Pixel coordinate grounding data:
****
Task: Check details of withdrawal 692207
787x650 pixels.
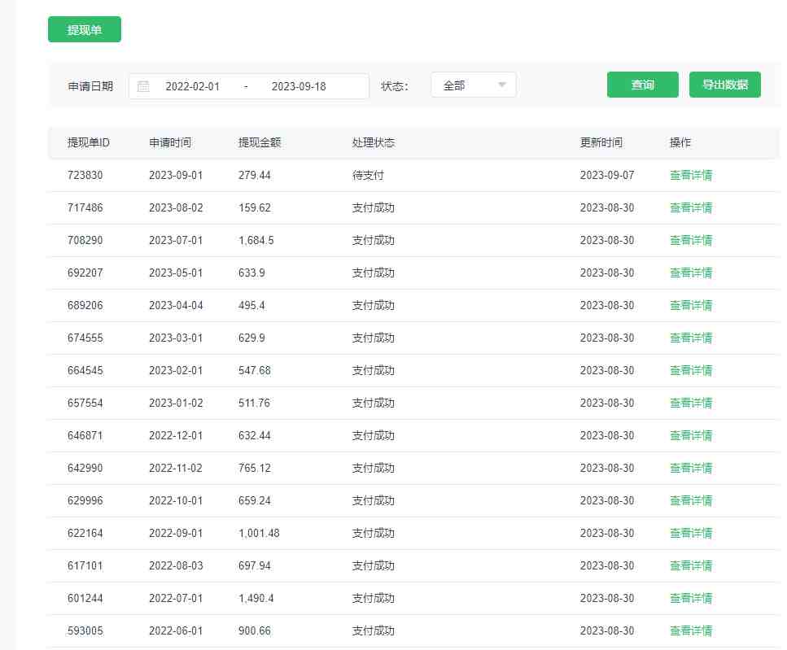Action: click(x=691, y=272)
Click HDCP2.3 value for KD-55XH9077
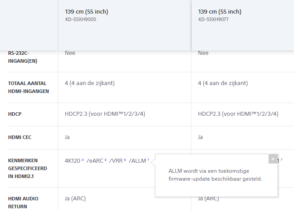The height and width of the screenshot is (210, 294). pyautogui.click(x=238, y=114)
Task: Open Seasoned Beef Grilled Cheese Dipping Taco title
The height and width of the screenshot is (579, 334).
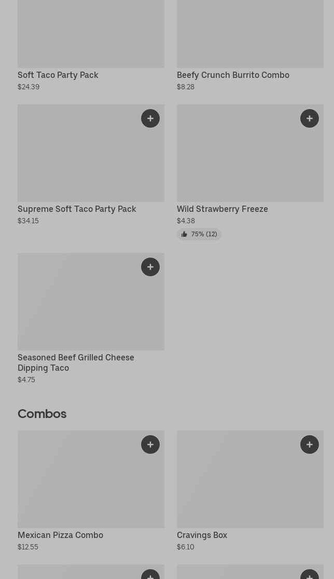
****
--- WHAT TO DO ---
Your answer should be each line of the data that contains the word "Task", copied as it stands.

--- SOLUTION TO THIS EXERCISE ---
Task: Check details of withdrawal 692207
Task: Open Seasoned Beef Grilled Cheese Dipping Taco title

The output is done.